The authors of the new study, led by Professor Eva Rehfuess’ research group from the IBE at the Pettenkofer School of Public Health, provide the first systematic review aiming to identify and critically appraise all studies that evaluate the impact of measures aiming to improve air quality. The study considers 38 specific measures, ranging from those to reduce traffic, to the regulation of industrial emissions and opportunities for cleaner and more efficient household heating systems.

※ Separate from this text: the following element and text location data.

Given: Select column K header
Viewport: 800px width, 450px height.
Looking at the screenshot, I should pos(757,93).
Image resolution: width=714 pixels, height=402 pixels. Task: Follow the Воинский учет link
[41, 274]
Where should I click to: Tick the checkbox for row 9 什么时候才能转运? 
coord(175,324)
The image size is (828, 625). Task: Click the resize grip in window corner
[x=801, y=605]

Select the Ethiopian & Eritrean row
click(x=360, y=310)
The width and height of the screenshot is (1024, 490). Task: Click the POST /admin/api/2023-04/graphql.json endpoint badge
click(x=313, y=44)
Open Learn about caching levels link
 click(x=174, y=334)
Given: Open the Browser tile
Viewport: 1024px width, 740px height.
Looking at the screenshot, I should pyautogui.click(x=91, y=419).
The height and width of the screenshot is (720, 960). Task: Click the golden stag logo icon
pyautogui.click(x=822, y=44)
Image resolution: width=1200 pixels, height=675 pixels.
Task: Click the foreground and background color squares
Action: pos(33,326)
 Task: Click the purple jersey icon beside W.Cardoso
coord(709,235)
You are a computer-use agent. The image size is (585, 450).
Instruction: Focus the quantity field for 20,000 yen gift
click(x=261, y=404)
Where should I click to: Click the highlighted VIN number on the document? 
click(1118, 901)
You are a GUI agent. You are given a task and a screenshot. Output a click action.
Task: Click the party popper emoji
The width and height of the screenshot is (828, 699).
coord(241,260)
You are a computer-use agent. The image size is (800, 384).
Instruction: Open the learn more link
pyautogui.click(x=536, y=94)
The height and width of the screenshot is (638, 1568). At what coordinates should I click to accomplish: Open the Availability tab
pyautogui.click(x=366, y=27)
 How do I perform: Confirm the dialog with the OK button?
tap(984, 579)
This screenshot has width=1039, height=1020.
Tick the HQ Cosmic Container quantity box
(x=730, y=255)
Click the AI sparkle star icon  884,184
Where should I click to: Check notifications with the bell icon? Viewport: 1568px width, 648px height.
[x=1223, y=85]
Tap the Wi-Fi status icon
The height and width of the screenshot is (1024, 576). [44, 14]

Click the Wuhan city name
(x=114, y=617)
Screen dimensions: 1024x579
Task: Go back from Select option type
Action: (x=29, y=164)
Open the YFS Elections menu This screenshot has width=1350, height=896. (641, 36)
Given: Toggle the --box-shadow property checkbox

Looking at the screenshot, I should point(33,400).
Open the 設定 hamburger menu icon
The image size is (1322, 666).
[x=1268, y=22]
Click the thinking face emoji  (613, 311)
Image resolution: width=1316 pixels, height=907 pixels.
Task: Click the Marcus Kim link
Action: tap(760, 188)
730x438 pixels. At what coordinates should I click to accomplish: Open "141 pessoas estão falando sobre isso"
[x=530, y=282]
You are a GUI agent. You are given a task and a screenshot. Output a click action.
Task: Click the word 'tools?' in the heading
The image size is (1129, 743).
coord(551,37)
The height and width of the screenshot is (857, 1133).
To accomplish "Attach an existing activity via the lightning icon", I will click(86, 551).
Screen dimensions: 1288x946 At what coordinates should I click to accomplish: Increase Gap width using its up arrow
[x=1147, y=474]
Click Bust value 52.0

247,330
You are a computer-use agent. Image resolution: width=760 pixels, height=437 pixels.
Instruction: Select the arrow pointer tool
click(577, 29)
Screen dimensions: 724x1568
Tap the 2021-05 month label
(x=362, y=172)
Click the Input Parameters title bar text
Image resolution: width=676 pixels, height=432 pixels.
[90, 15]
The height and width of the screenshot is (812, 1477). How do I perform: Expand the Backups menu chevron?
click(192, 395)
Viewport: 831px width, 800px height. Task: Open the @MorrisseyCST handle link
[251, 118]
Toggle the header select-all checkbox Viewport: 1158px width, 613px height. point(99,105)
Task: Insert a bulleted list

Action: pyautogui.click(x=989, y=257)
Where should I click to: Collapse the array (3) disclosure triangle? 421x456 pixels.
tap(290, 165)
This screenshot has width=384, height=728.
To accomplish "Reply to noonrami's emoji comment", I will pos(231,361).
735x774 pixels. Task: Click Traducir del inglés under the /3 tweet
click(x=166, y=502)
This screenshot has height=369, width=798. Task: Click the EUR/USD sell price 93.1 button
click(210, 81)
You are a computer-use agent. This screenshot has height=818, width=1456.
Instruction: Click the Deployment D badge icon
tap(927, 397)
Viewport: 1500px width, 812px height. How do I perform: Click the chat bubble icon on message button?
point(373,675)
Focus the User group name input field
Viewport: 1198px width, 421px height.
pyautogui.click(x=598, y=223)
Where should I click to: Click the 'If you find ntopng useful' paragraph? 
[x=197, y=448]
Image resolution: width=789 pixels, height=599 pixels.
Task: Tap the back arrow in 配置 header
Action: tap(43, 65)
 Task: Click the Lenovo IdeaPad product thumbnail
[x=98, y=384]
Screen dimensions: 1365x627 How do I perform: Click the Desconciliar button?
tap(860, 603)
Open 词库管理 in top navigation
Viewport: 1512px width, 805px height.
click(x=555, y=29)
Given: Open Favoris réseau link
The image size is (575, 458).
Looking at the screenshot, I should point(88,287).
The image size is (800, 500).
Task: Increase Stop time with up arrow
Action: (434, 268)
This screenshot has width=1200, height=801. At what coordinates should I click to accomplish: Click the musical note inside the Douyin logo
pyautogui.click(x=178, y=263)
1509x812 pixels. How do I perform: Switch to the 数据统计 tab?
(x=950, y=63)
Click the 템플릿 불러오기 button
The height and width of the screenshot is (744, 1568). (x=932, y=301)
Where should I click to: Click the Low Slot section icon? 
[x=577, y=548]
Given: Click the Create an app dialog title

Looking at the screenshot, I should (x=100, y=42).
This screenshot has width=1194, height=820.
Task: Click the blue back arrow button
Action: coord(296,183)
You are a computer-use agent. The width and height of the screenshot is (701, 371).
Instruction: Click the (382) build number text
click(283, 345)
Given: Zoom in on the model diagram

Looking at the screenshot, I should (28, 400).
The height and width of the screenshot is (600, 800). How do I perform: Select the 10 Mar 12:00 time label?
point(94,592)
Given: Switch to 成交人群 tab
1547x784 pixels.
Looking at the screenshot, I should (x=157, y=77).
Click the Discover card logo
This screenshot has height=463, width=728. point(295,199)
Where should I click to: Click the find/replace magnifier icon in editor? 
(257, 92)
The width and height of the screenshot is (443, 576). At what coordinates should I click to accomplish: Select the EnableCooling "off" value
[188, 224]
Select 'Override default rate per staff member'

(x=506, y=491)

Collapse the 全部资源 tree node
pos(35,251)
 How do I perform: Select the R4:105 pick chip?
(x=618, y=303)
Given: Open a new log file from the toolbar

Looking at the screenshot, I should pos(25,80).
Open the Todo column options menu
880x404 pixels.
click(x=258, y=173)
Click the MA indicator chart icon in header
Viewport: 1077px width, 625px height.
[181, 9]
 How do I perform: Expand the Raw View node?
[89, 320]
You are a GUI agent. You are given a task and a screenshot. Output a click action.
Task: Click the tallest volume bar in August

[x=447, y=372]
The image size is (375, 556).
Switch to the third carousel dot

“For the most part, the studies that we reviewed show either positive or unclear effects. But these studies differ so much from one another that we could not, with confidence, draw general conclusions about what works and what does not work,” Burns explains. The LMU epidemiologists emphasize, however, that this is not an argument against such interventions. Indeed, the authors explicitly note that “it is important to emphasize that lack of evidence of an association is not equivalent to evidence of no association.” For them, the more important message is that “the methods of evaluation in this area must be improved, so that decision-makers have a reliable basis on which to base their policy choices,” says Rehfuess.

In this study, the LMU researchers make a number of specific recommendations – in particular with respect to the design of future studies in this area, but some of which also directed at policymakers. “At the moment,” says Rehfuess, “many studies are conducted retrospectively. Ideally, the evaluation could be incorporated into the planning and introduction of the measure.”